猫の眼瞼内反症(がんけんないはんしょう)をご存知でしょうか。
眼瞼内反症とは、まぶたの縁が眼球側に巻き込まれる異常であり、まつ毛や皮膚が角膜(目の表面)を持続的に刺激し続ける疾患です。慢性的な角膜刺激は角膜潰瘍・視力低下につながるリスクがあり、適切な治療なしには悪化し続けます。

本記事では、猫が眼瞼内反症になる原因から、目やに・流涙・目を細めるといった主な症状、外科手術による治療法と費用の目安、そして毎日の暮らしでできる観察と予防策までを分かりやすく徹底解説します。

1. 猫の眼瞼内反症の概要

眼瞼内反症とは、上まぶた・下まぶた(または両方)の縁が眼球側に向かって内側に巻き込まれた状態です。
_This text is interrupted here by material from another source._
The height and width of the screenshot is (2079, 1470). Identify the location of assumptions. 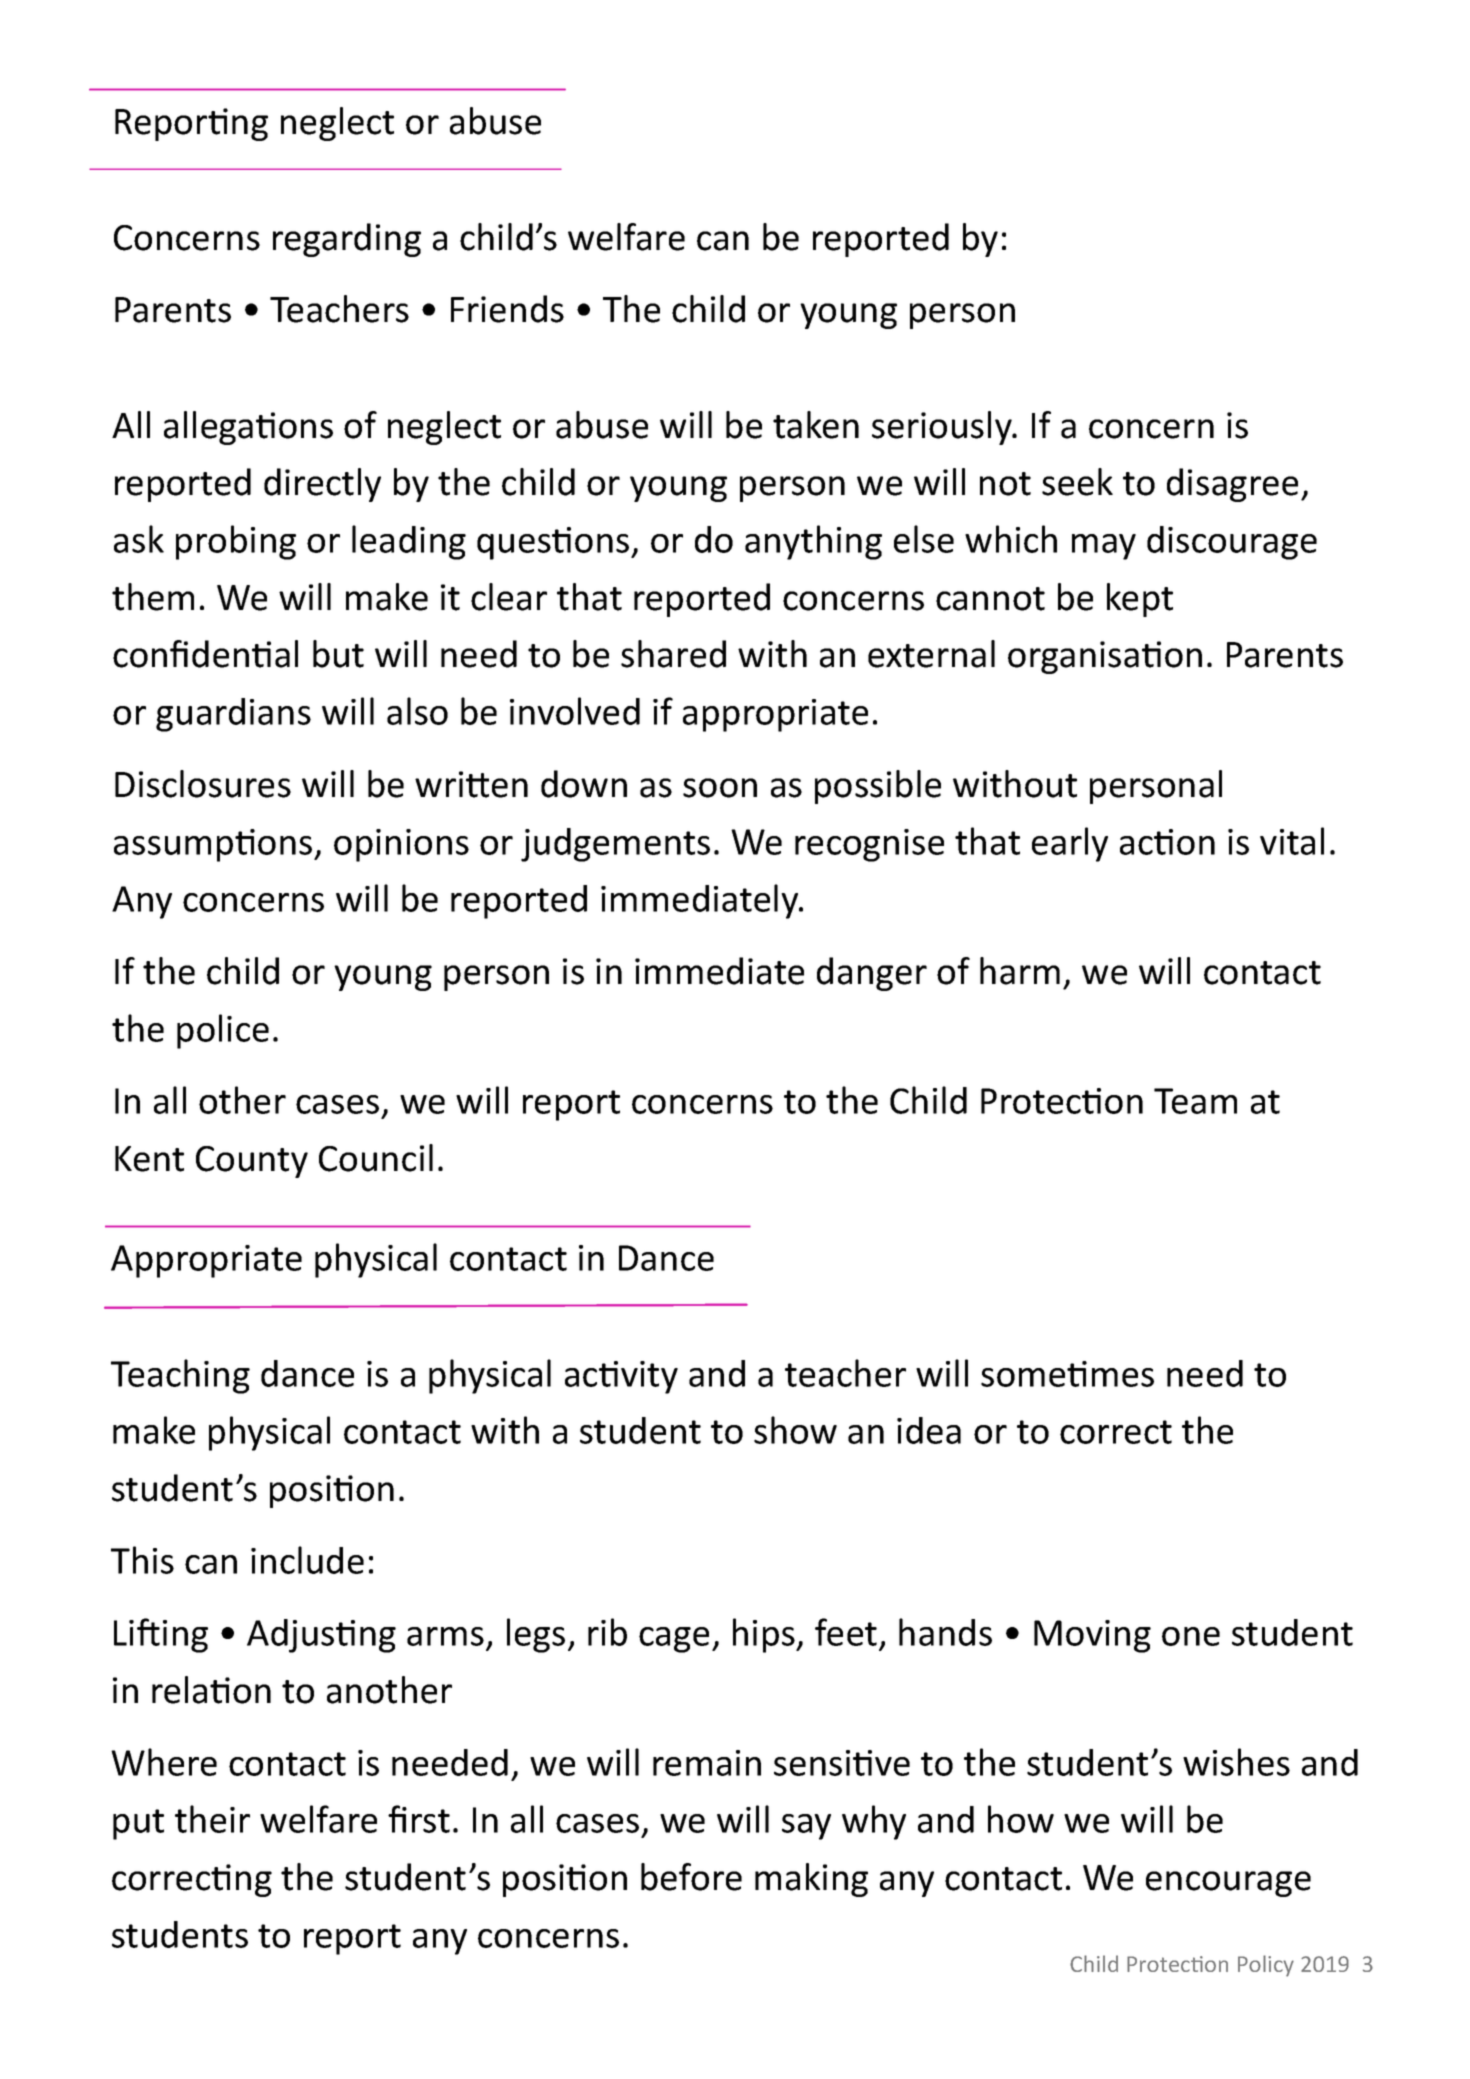
(214, 845).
通常、まぶたの縁は角膜と平行に位置しますが、内反症では縁が内側に折れ込むことでまつ毛・皮膚・被毛が角膜に直接触れる状態になります。

この持続的な物理的刺激は角膜炎・角膜潰瘍(かくまくかいよう:角膜の表面に傷や深いえぐれができた状態)の原因となります。痛みは慢性的であり、放置すると角膜混濁(かくまくこんだく:角膜が濁ること)や視力低下、重篤化すれば角膜穿孔(角膜に穴が開く)まで進行するリスクがあります。
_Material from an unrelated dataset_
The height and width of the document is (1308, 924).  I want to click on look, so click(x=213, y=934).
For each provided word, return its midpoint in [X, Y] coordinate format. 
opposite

猫の眼瞼内反症は犬と比べると発症頻度が低いとされていますが、特定の猫種(ペルシャ・ヒマラヤン・エキゾチックショートヘアなどの短頭種)での発症頻度が高いことが知られています。また慢性的な結膜炎・角膜炎を繰り返した後に瘢痕(はんこん:傷あと)によって後天性に発症することもあります。
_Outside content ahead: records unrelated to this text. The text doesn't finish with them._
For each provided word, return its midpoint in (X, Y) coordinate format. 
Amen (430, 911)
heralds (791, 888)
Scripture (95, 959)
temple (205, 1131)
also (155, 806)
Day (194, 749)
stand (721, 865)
眼瞼内反症は自然治癒しない疾患です。症状に気づいたら早めに動物病院を受診し、角膜損傷が進行する前に治療を開始することが視力を守る鍵となります。

項目 内容
疾患の分類 先天性(猫種特有)または後天性(炎症・外傷・神経性)
好発猫種 ペルシャ・ヒマラヤン・エキゾチックショートヘア・バーミーズなどの短頭種
主な症状 流涙・目やに・目を細める・まぶたのこすり
合併リスク 角膜炎・角膜潰瘍・角膜混濁・視力低下
治療法 外科的矯正手術(ホッツ・セルサス法など)
治療なしの経過 自然治癒しない。角膜損傷が進行する

2. 主な症状とサイン:流涙・目やに・目を細める

目を細めて涙を流している猫を心配そうに観察する日本人女性(実写風)

眼瞼内反症では角膜への持続的な刺激が続くため、目の不快感・痛みに関連した症状が主体となります。初期は軽度の流涙程度でも、放置すると角膜損傷の症状が加わります。

飼い主が気づきやすい主な症状

  • 流涙(目から涙が流れ出る)──角膜への刺激による反射性の流涙です。涙やけ(目の下の被毛が赤褐色に変色)として気づくこともあります
  • 目やにが多い──透明〜黄褐色の目やにが持続します
  • 目を細める・しょぼしょぼさせる──角膜の痛みや不快感を示します。眼瞼痙攣(がんけんけいれん)と呼ばれ、特徴的なサインです
  • 前足で目をこする──不快感を取り除こうとする行動ですが、こすることで角膜損傷が悪化します
  • まぶたの縁の異常な形態──内側に巻き込まれたまぶたの縁が肉眼でも確認できることがあります
  • 目が赤い(結膜充血)──慢性刺激による結膜の炎症反応です

角膜損傷が進行した場合の症状

  • 角膜の白濁・混濁──角膜潰瘍・傷の瘢痕が視野を遮ります
  • 目を完全に閉じている──痛みが強い角膜潰瘍のサインです
  • 目が充血して腫れている──重度の結膜炎・ぶどう膜炎を伴っていることがあります

症状の進行度目安

段階 主な症状 緊急度
初期 流涙・軽度の目やに・時々目を細める 早期受診推奨
中等度 持続的な流涙・目やに・頻繁に目を細める・まぶたの赤み 受診が必要
重度 角膜白濁・目を閉じたまま・強い充血・目をこする行動が激しい 緊急受診

3. 猫の眼瞼内反症の原因

ペルシャ猫の顔を優しく確認している日本人女性(実写風)

猫の眼瞼内反症は先天性と後天性に大別されます。それぞれ原因が異なり、治療アプローチも変わります。

先天性眼瞼内反症

生まれつきまぶたの構造・発達に異常があり、眼瞼内反が生じるタイプです。以下の要因が関係します。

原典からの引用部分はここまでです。